= Source extract =
──────

Friday, April 01, 2011

Increasing Vulnerabilities

As one who has witnessed and been acutely aware of this process of aging ever since I was born (my father was 50), I've never been fully convinced that increasing dependency -- and codependency, and the vulnerabilities they entail, are not to a great part learned behaviors, and culturally accepted, if not embraced, as the prototype for aging in the future. Obviously, it is a dismal prospect for any society, in which the work of the young and able, are increasingly to take care of the old and disabled, and the energies and resources are drained and overwhelmed in this way. That is not a sustainable society and future -- but a dystopian one, because we fail to envision meaningful, productive and vibrant lives beyond work (and retirement).

We teach the kids how to be grown up, and the young people how to be adults, but there is no recommendation for the seniors beyond travel, golf, and "normal aging," until one can no longer do them, and then there are no further challenges that require them to maintain and enhance their responsiveness. So quite predictably, people eventually become entirely dependent -- in the various ways.

While working in caregiving and with caregivers, I often noted that a person made a "fatal" decision that doomed them for the rest of their lives -- like breaking a hip, and then failing to move into a residence that would re-enable them to live without the handicap of living in a perilous home built on many levels, that trapped them in their homes -- yet they would never consider selling their homes because they wanted to die in that house. And so a whole bunch of caregivers had to be deployed to enable that fatal decision.

──────

= Exercise directions =
Continue the essay on aging and dependency, picking up after its final sentence about caregivers enabling a "fatal" decision. The records have no connection to the essay on aging and dependency.

──────

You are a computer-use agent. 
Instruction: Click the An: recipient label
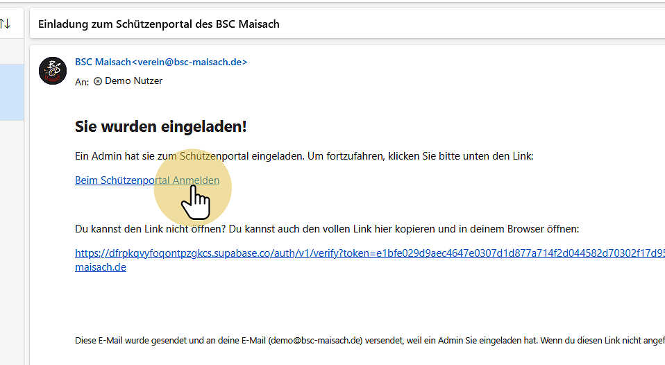pyautogui.click(x=81, y=82)
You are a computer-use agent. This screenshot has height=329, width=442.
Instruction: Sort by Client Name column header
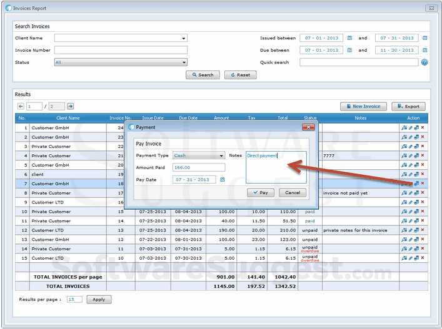(68, 118)
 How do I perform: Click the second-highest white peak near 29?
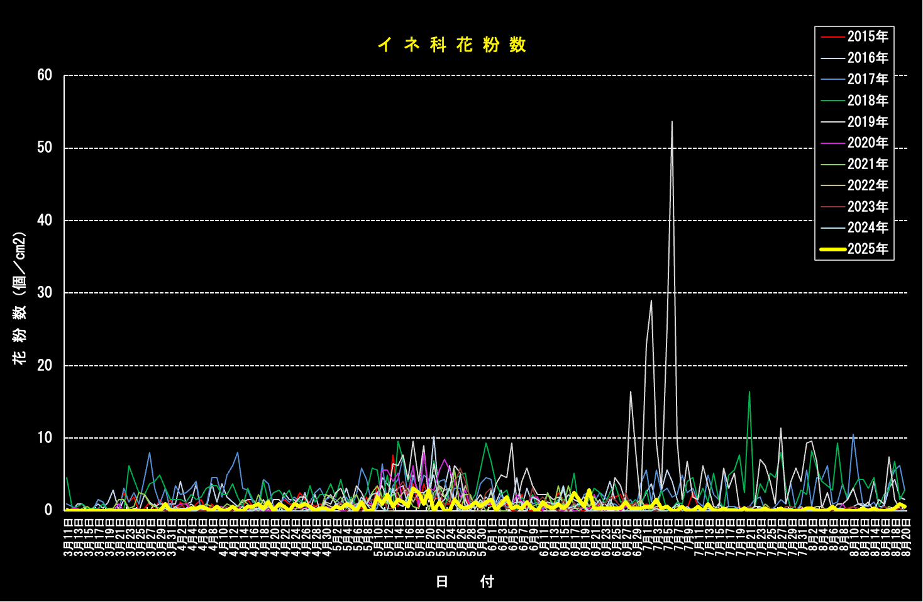tap(651, 301)
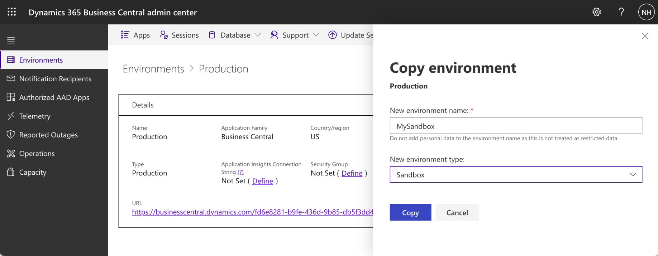Click the Capacity icon in sidebar
The height and width of the screenshot is (256, 658).
(x=11, y=172)
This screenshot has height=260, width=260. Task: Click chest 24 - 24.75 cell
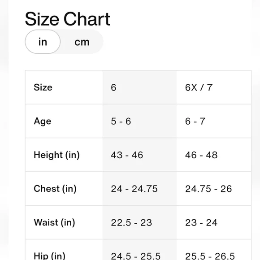[x=139, y=189]
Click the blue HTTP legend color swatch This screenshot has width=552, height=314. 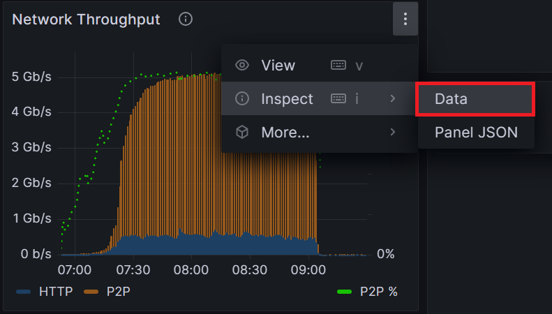(x=24, y=292)
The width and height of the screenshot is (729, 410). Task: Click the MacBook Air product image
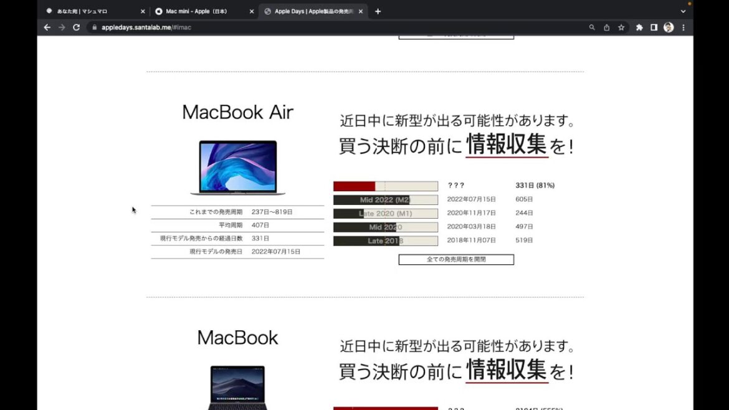(237, 168)
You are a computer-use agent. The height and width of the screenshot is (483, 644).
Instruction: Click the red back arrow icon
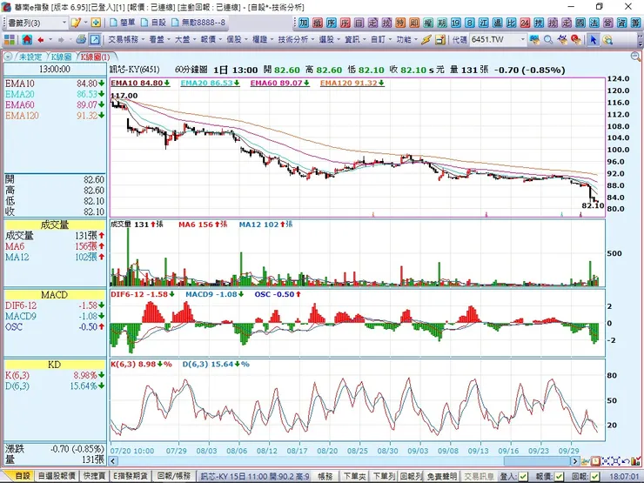point(41,40)
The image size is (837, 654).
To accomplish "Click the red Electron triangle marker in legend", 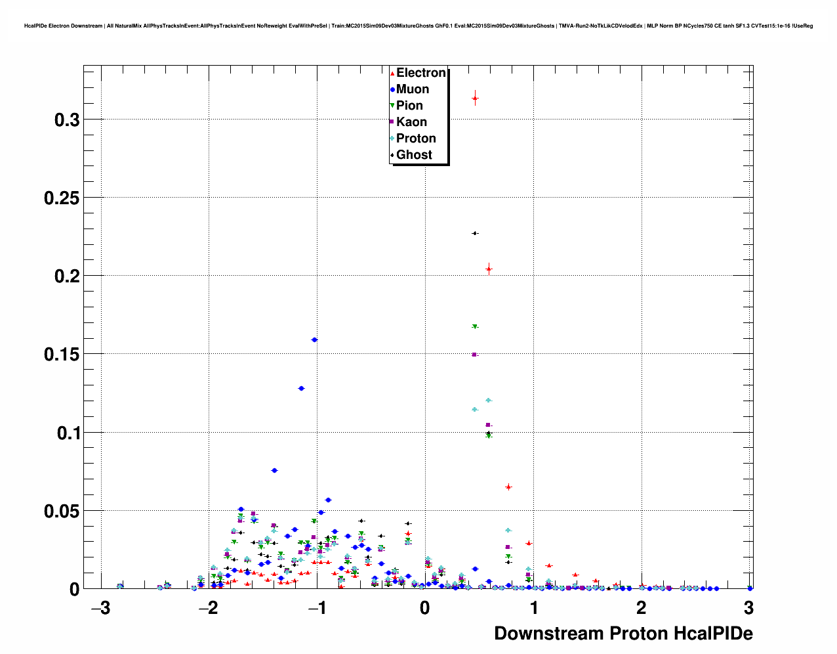I will click(x=392, y=74).
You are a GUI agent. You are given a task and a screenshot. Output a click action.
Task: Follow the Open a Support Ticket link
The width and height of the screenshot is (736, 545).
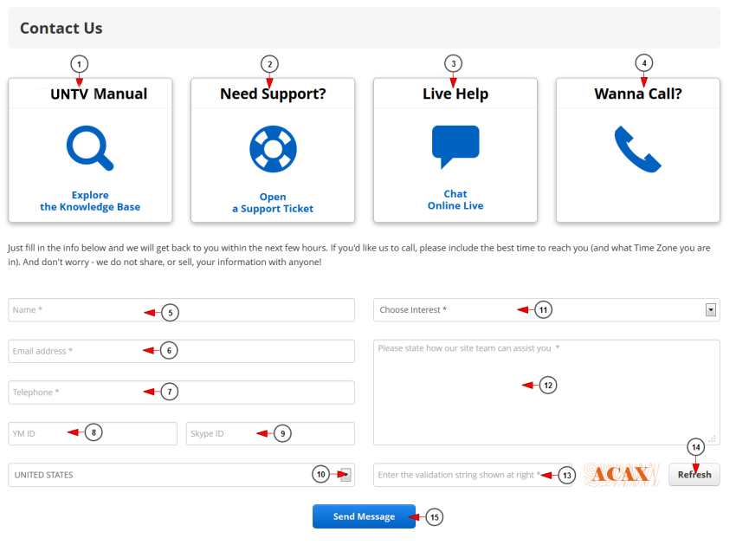pyautogui.click(x=273, y=203)
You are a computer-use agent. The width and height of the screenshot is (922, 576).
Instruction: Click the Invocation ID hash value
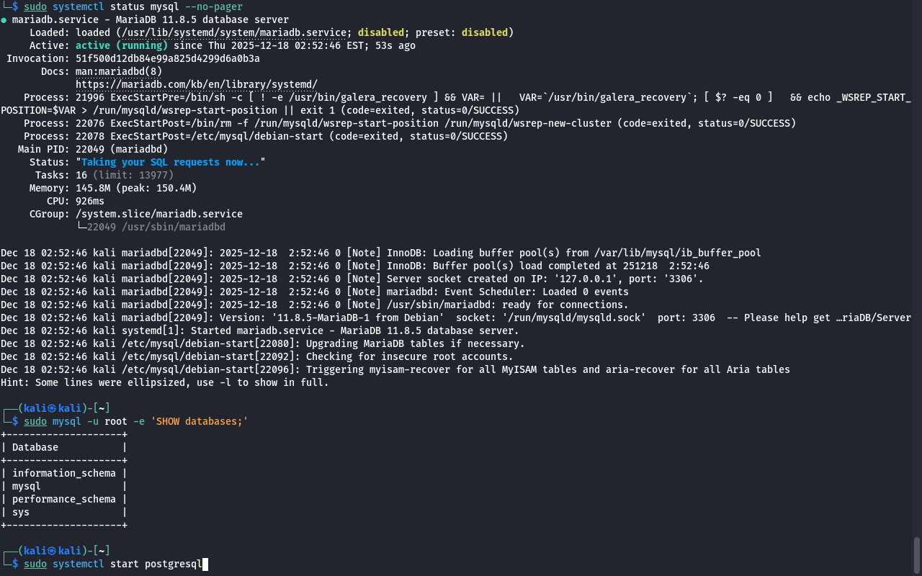tap(167, 58)

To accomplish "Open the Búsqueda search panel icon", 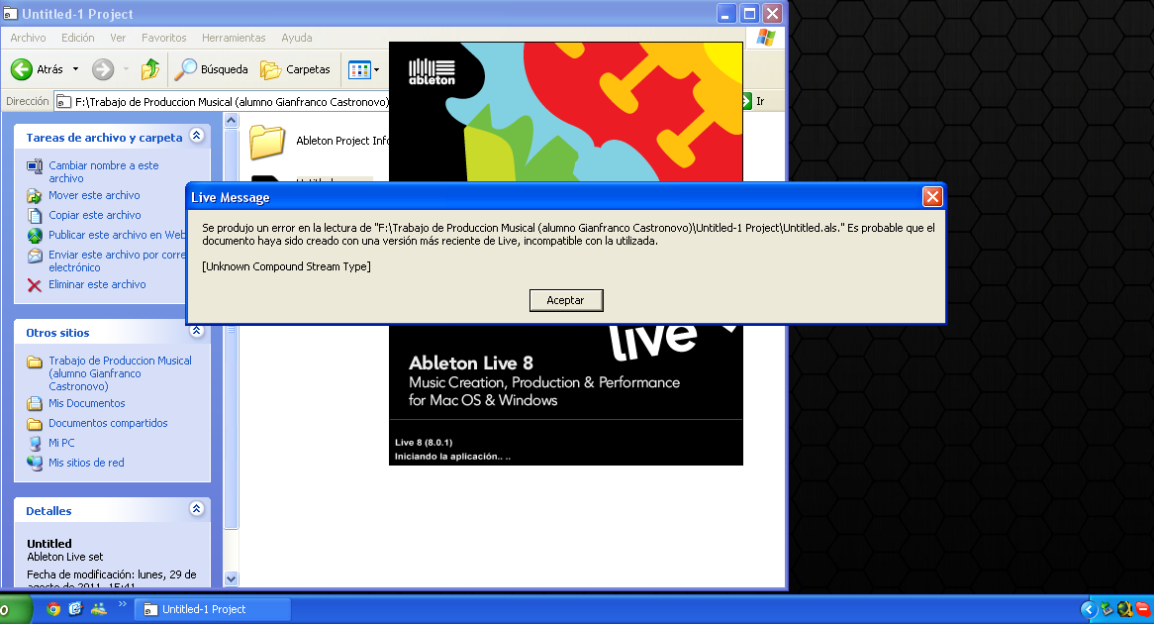I will [186, 69].
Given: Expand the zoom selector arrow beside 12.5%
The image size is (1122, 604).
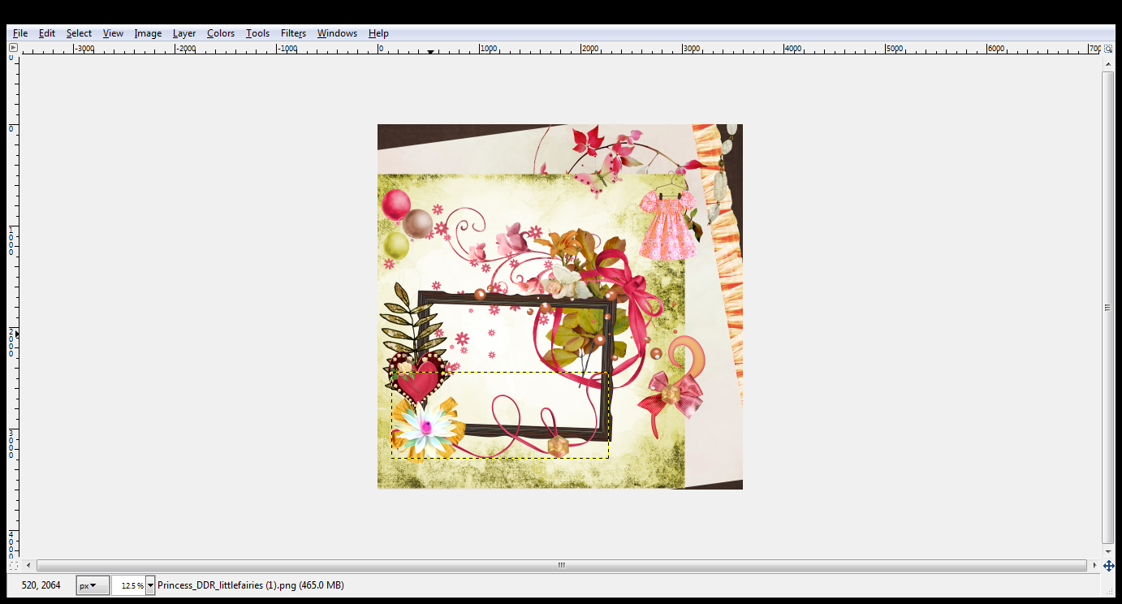Looking at the screenshot, I should (x=150, y=585).
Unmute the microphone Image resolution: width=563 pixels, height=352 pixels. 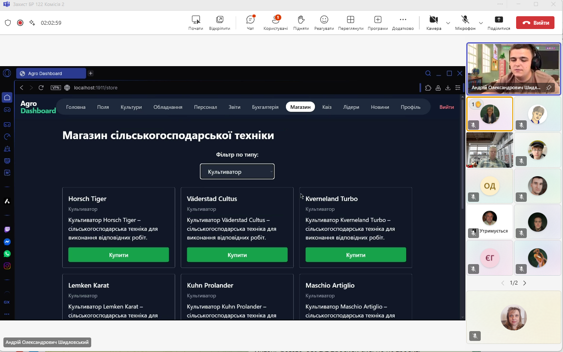[465, 23]
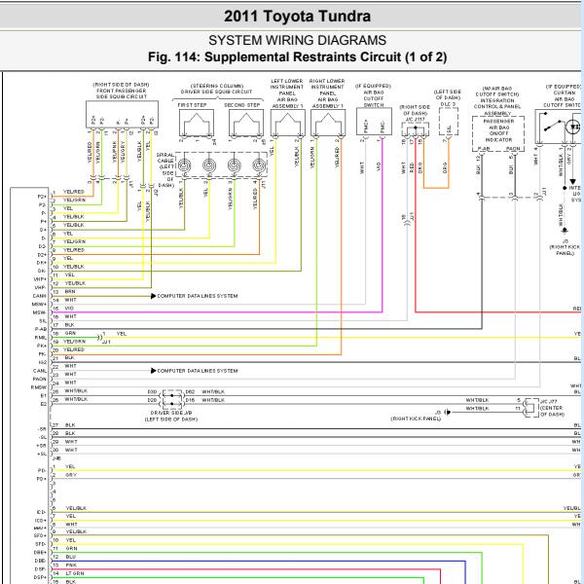584x584 pixels.
Task: Follow upper Computer Data Lines System arrow
Action: click(x=153, y=296)
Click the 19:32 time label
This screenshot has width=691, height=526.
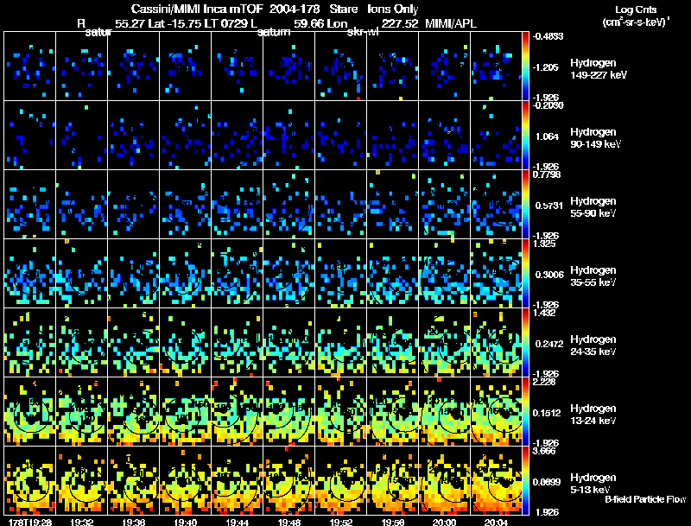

──────

= Reply to the exercise =
And then there were those who believed it was the doctors' sole responsibility to make them well, while they continued to overeat and do no exercise -- because it was the doctor's responsibility to make them well -- because that's what their medical insurance was paying for. Of course these are the worst cases, but only to the worst degree, of people who are increasingly brought up in a society to become increasingly dependent on government, the health care system, experts or union presidents, to do all their thinking and talking for them, for the benefit of unlimited health care and now, long-term care as their primary benefits.

But we see some people at 60,70,80, 90, who don't age in that familiar pattern, and they should be studied more, as the prototypes that work, rather than the ones that are drawing increasing funds for a future that doesn't -- and is unsustainable, with its increasing problems that multiply as that generation grows disproportionately larger. That is the crisis of the present times -- manifested in these many ways, all lobbying for more funding from a stagnant pool of resources.